---------- MATERIALS PROVIDED

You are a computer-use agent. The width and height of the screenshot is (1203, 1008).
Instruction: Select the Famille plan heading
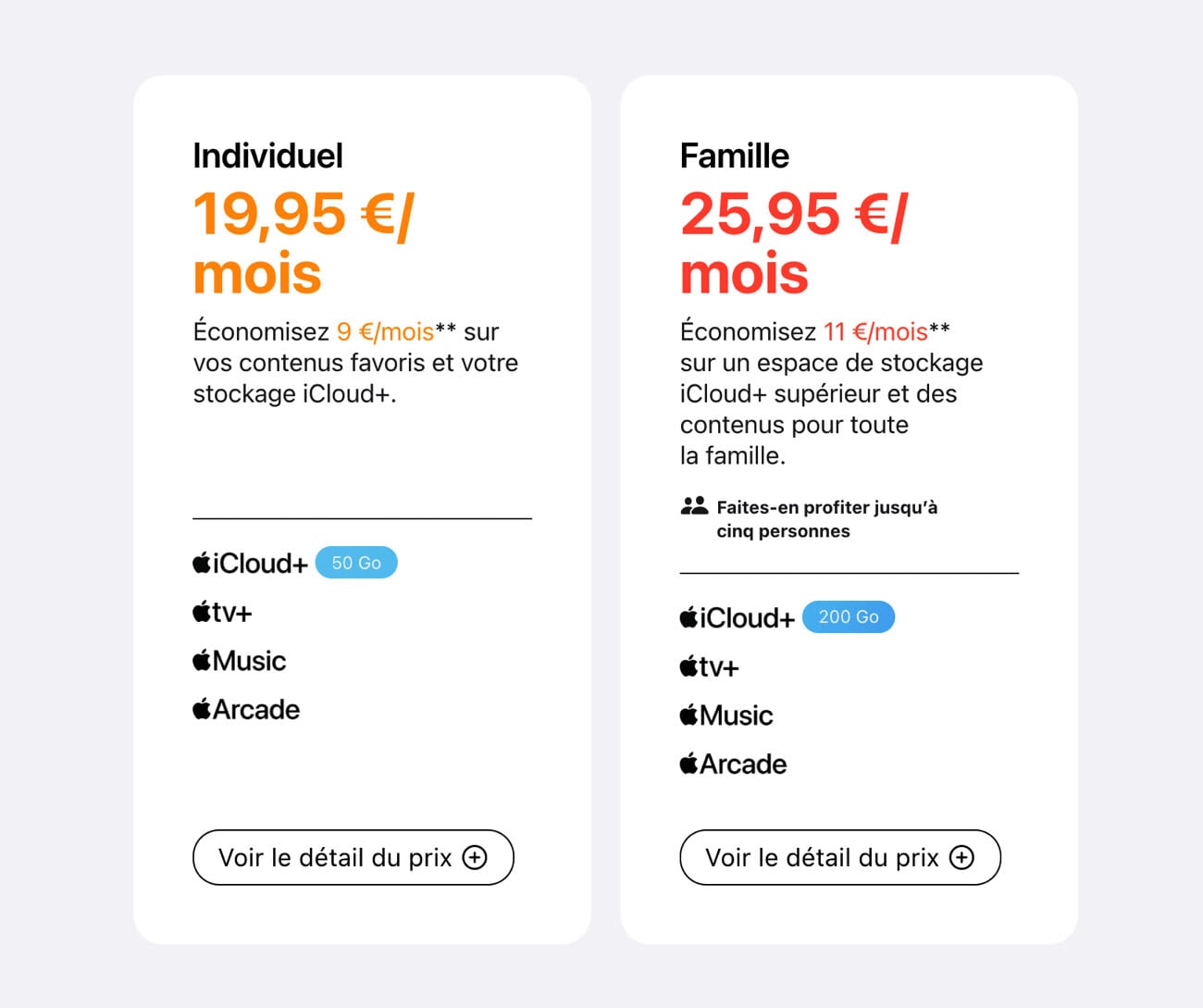pos(734,156)
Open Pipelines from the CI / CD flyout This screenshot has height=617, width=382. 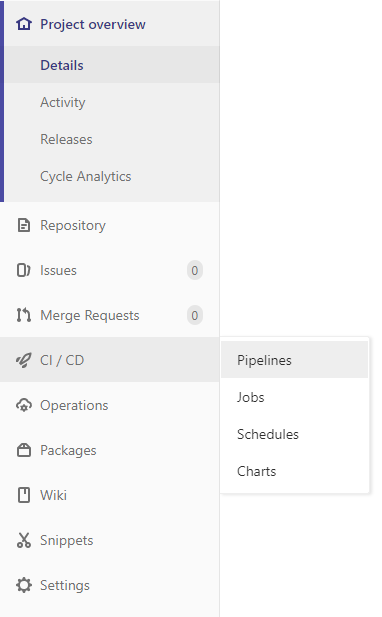point(295,360)
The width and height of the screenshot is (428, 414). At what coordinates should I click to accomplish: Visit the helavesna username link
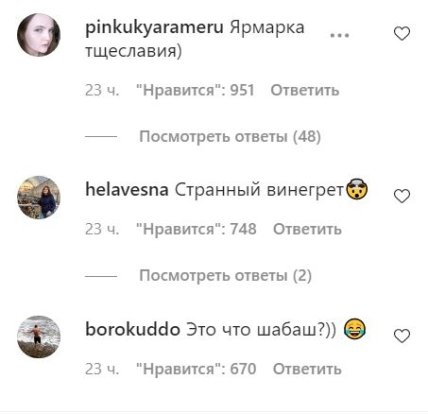point(127,190)
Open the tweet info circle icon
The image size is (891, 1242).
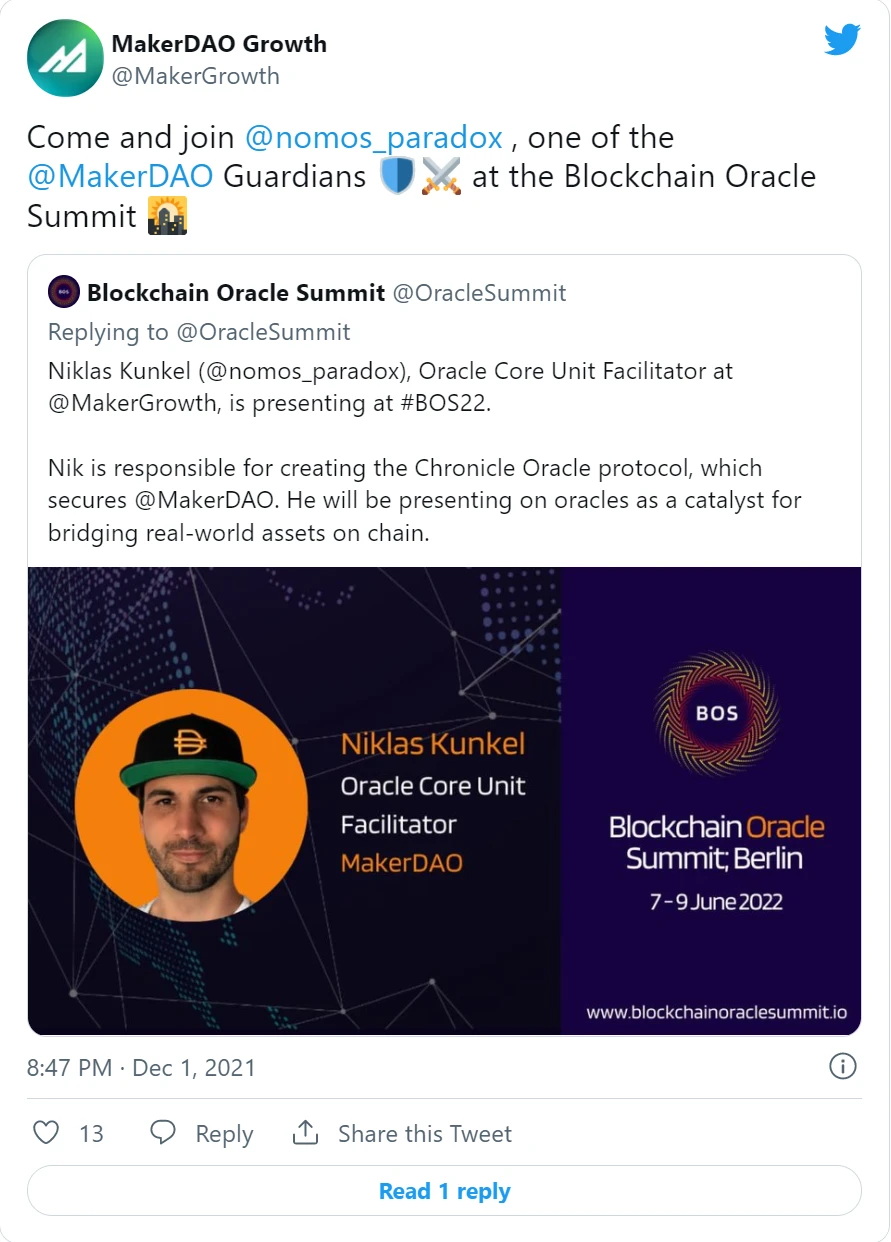pos(843,1066)
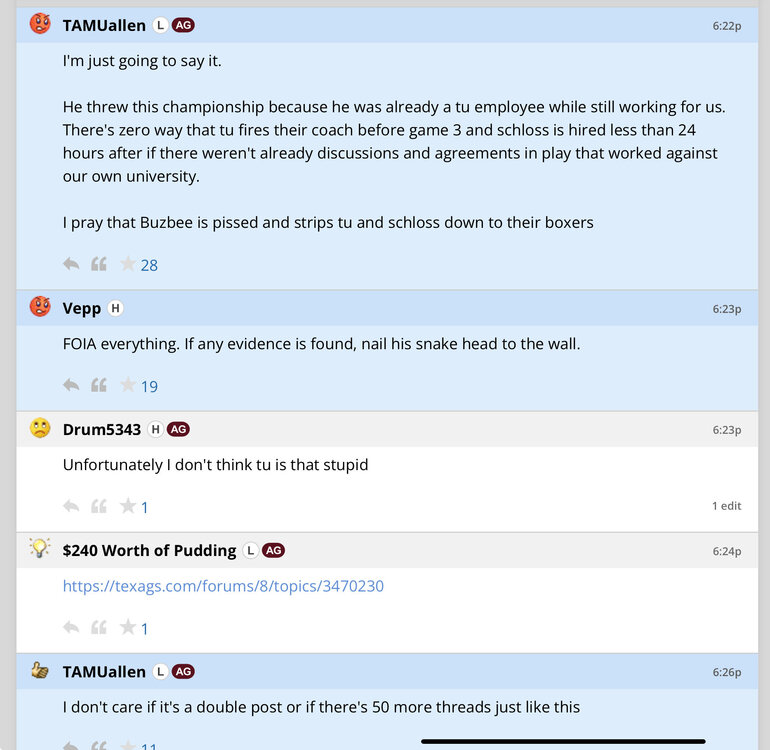Open Vepp's user profile name

[x=81, y=308]
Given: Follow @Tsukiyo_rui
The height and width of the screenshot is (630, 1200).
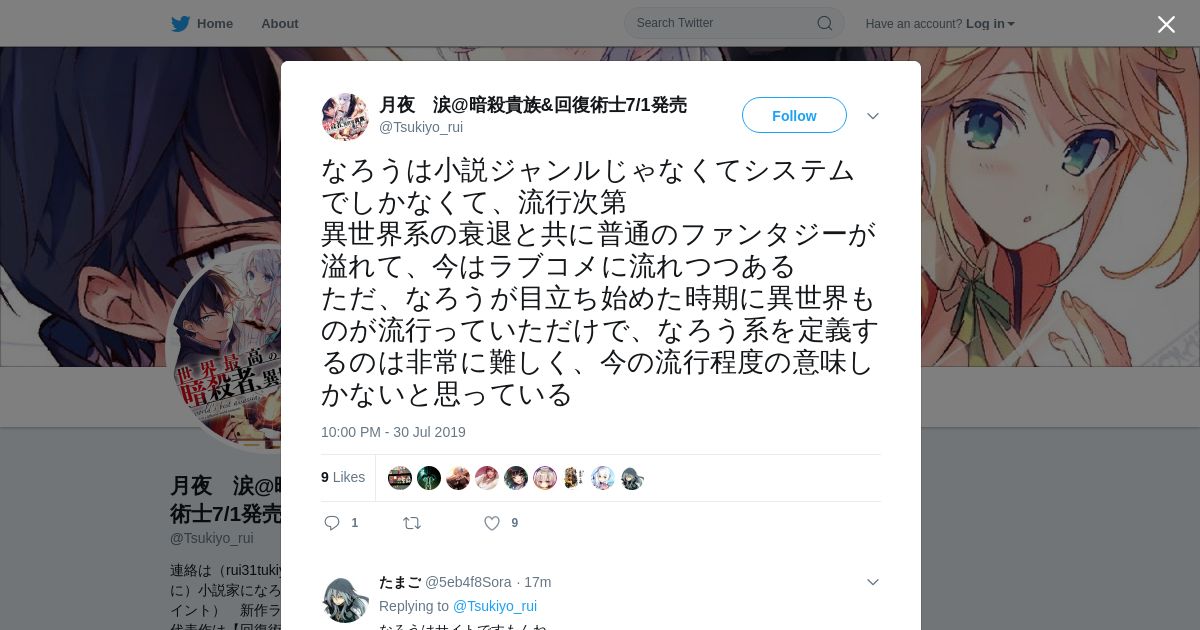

--------------------

→ **EXERCISE OBJECTIVE**: Repeat word for word the lines starting at the one with "Open the tweet info circle icon" and ending at the final line of the records above, both included; no pictures.

→ **PROBLEM SOLUTION**:
Open the tweet info circle icon
The image size is (891, 1242).
pos(843,1066)
Open Vepp's user profile name

[x=81, y=308]
Given: Follow @Tsukiyo_rui
The height and width of the screenshot is (630, 1200).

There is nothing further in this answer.